Wednesday, September 21, 2016
Galleria Exhibit Hall
Zachary Hill-Whilton, BA, Bureau of STD Control and Prevention, New York City Department of Health and Mental Hygiene, Queens, NY, Preeti Pathela, DrPH, MPH, Bureau of Sexually Transmitted Disease Control, New York City Department of Health & Mental Hygiene, Long Island City, NY and Sue Blank, MD, MPH, Bureau of STD Control and Prevention, New York City Department of Health and Mental Hygiene, Long Island City, NY; Center for Disease Control and Prevention, Atlanta, GA

Background: The New York City Department of Health and Mental Hygiene’s Screening, Brief Intervention, and Referral to Treatment services (SBIRT) program provides counseling by on-site interventionists (‘Brief Interventions’ or ‘BI’s) to STD clinic patients reporting drug or alcohol use (DOAU).
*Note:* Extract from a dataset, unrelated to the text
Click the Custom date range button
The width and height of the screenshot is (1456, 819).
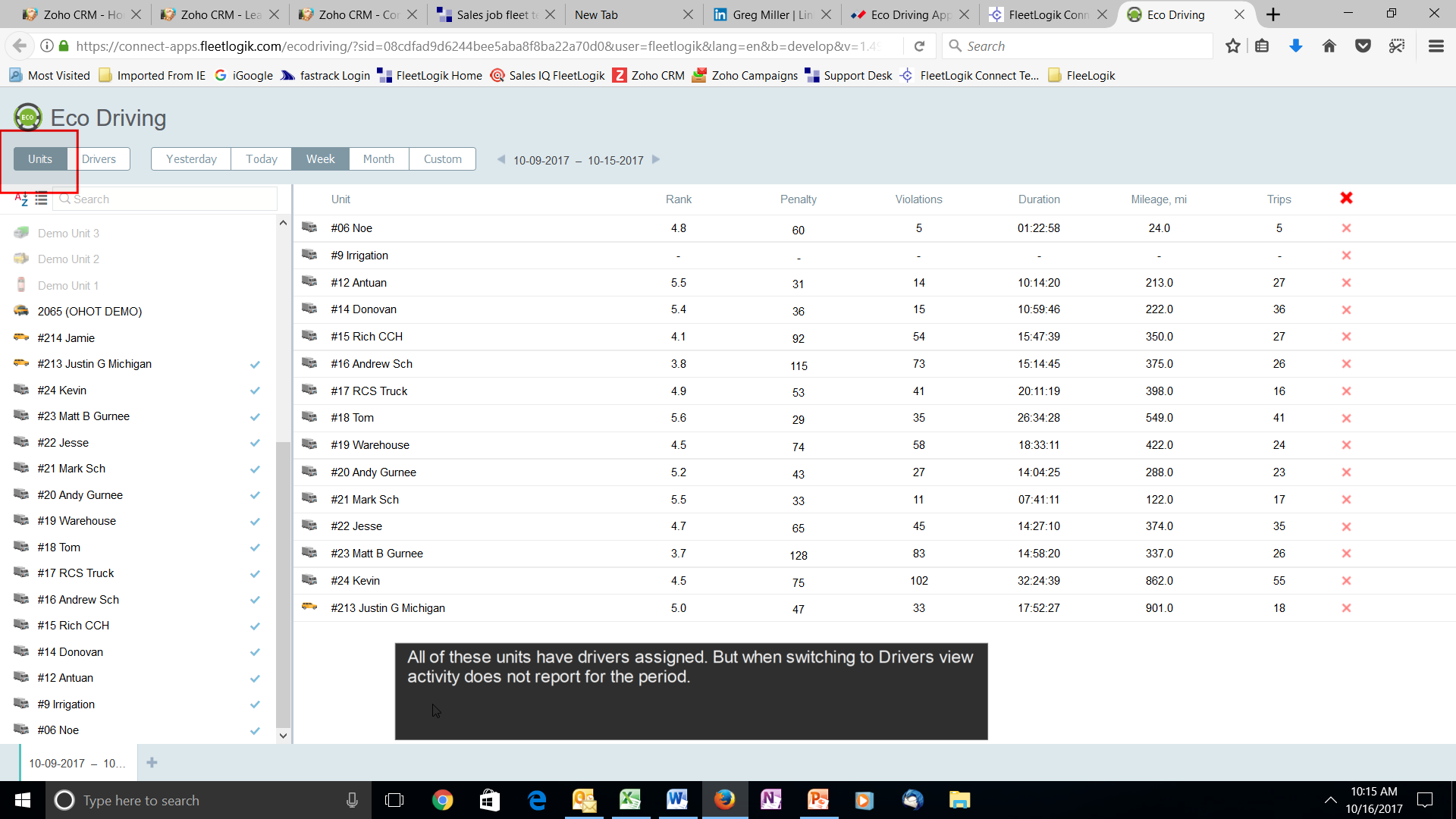tap(442, 159)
DOAU is determined by either of two prescreening instruments scored on linear scales: DAST-10 (from 1-10) and AUDIT-c (from 1-40). Our goal was to identify demographic correlates of risk in order to prioritize patients for counselor services.

Methods: Using clinic medical record data (1/1/2012-3/1/2016), we assessed associations of DOAU with patient age, gender, sexual orientation, and race/ethnicity among 29,643 unique patients who received a BI. Further, we described demographics of 40,450 patients who were eligible for, but did not receive, >1 BI.

Results: Older age was positively correlated with both AUDIT (r=0.27, p<.001) and DAST-10 scores (r=0.67, p<.001); mean AUDIT and DAST scores were higher for males than for females (t=24.0, p<.0001 and t=6.5, p<.0001); the mean AUDIT score was higher for lesbian, gay, or bisexual (LGB) than for straight-identified patients (t=4.8, p<.0001); and mean DAST scores were higher for patients of minority race/ethnicity (non-Hispanic (NH)-black vs NH-white: t=6.4, p<.0001; Hispanic vs NH-white: t=9.6; p<.0001). Of the 40,450 patients who did not receive >1 BI, 60.7% (n = 23,915) were due to interventionist unavailability. Of those who did not receive >1 BI because of interventionist unavailability (n = 23,915): 66% (n = 15,889) were male, 30% (n = 7,209) were LGB, 30% (n = 7,159) were NH-white, 37% (n = 8,906) were NH-black, and 23% (n = 5,432) were Hispanic.

Conclusions: Our data may provide information to suggest which groups could be prioritized for counseling. The degree of interventionist unavailability may suggest missed opportunities among subpopulations at especially high risk of problematic DOAU, and improving staffing levels may help to boost patient outcomes.